━━━━━ Source document ━━━━━

Cohesion Policy is the European Union’s most ambitious investment package, packing serious firepower with a budget of €392 billion for the 2021-2027 period. However, it now stands at a critical juncture, caught between responding to new challenges, such as defence and security, while maintaining its core mission.
Following the Ninth Report on Economic, Social and Territorial Cohesion, published in March last year, the European Commission recently published the Mid-Term Review of the Cohesion Policy, proposing targeted changes to align with strategic priorities.
These include five new priority areas: industrial competitiveness and decarbonisation, defence and security, affordable housing, water resilience, and energy transition.
The pivot is clearly not without justification. The Ninth Cohesion Report provides critical backing, showing that while income convergence at the national level has progressed markedly, intra-national regional disparities remain stubbornly persistent.
In this context, the emphasis on more targeted and flexible investment mechanisms aims to accelerate adaptation and transformation in lagging regions.
Implications for member states
The proposed adjustments offer potential benefits for both less developed and more advanced regions.
New provisions allow for greater flexibility in reallocating funds, particularly under the European Regional Development Fund (ERDF) and the Strategic Technologies for Europe Platform (STEP).
The removal of the 20 per cent ceiling for fund reallocation could enable more developed regions to benefit from cohesion financing.
At the same time, special incentives are being proposed for EU border regions most affected by geopolitical tensions. These include increased pre-financing and 100 per cent co-financing rates to support regions on the Eastern frontlines.

━━━━━

▸ **The request**: Reproduce the passage of the cohesion policy text from "In this context, the" to "in lagging regions." word for word.

━━━━━ Dataset excerpts ━━━━━

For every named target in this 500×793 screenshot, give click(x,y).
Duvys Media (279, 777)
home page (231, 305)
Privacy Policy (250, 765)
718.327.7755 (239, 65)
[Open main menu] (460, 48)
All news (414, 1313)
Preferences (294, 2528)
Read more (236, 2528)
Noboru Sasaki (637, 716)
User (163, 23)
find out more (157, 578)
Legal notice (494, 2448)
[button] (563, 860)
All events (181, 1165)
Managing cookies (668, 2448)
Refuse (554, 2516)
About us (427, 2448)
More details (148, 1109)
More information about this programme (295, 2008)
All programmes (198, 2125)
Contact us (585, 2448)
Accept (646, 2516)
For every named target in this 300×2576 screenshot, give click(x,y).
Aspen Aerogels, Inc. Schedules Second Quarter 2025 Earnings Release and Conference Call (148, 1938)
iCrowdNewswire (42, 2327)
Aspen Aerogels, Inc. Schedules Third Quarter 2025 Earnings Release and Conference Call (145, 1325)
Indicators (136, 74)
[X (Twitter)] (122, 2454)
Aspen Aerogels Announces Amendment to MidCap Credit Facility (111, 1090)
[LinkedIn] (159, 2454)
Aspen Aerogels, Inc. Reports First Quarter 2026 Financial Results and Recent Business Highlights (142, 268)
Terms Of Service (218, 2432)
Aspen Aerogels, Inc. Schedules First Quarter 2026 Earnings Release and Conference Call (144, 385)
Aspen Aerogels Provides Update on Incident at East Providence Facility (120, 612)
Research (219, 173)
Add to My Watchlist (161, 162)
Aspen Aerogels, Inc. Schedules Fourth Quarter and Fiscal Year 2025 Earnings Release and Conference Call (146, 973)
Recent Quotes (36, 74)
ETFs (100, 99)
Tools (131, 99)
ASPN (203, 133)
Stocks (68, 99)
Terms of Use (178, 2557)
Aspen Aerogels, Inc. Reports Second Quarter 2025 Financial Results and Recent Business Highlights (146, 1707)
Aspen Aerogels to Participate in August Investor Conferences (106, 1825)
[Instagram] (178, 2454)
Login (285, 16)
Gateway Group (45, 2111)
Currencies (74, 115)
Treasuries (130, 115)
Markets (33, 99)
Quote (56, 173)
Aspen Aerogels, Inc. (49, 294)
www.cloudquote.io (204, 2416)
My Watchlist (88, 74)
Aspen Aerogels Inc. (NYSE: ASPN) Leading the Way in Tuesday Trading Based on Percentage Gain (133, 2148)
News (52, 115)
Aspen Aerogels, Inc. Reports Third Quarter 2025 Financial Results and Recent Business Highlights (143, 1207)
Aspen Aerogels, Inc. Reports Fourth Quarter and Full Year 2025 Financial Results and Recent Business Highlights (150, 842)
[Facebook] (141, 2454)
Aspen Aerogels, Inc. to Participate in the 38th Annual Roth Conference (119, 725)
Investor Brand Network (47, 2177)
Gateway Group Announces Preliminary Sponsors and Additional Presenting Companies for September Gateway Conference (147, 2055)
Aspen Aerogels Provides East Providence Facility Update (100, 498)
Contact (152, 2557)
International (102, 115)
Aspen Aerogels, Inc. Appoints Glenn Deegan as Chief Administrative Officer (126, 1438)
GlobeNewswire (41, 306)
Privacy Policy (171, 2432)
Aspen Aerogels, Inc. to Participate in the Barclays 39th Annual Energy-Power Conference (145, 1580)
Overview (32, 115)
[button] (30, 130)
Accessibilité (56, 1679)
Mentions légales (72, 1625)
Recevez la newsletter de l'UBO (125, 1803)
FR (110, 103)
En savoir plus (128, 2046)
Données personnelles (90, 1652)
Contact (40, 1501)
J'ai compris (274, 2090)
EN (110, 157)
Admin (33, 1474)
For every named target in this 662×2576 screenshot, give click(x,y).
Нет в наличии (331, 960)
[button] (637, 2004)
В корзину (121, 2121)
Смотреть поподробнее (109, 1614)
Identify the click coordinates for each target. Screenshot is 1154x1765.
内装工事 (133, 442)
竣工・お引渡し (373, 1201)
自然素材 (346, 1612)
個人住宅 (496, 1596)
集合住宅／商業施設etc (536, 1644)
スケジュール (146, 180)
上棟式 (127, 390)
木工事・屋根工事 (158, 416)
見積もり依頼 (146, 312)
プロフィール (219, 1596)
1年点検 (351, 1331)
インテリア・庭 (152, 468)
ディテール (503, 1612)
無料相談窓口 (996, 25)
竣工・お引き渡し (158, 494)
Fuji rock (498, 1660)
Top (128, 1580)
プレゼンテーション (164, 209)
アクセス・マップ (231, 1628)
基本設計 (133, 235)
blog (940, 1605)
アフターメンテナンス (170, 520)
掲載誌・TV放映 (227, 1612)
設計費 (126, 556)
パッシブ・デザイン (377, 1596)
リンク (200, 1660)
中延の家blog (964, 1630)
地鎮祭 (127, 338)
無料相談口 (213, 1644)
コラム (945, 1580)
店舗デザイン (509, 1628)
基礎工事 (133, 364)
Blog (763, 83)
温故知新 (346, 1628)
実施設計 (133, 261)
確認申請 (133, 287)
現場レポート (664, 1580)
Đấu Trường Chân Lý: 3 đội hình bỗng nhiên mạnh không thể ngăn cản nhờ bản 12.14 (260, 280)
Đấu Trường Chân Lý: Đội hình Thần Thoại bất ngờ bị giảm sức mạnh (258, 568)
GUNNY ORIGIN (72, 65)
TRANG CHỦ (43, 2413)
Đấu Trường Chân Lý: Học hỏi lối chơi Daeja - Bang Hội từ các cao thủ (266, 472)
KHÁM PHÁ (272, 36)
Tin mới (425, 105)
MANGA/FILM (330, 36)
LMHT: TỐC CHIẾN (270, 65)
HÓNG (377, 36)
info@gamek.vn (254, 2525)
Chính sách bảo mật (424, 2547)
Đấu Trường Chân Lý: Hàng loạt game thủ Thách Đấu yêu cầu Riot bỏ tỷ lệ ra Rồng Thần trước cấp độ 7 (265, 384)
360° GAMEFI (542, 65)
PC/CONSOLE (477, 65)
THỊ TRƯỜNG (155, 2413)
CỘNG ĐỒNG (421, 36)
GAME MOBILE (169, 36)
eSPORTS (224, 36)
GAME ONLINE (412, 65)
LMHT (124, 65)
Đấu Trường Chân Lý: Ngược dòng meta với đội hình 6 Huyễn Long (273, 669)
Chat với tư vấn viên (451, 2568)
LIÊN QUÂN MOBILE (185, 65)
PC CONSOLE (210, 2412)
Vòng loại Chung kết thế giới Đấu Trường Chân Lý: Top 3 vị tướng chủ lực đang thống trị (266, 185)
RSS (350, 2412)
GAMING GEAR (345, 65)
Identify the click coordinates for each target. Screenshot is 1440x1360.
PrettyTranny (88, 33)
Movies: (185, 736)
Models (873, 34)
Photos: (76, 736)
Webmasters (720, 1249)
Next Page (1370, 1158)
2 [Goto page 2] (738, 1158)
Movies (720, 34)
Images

━━━━━

▸ **Exercise answer**:
In this context, the emphasis on more targeted and flexible investment mechanisms aims to accelerate adaptation and transformation in lagging regions.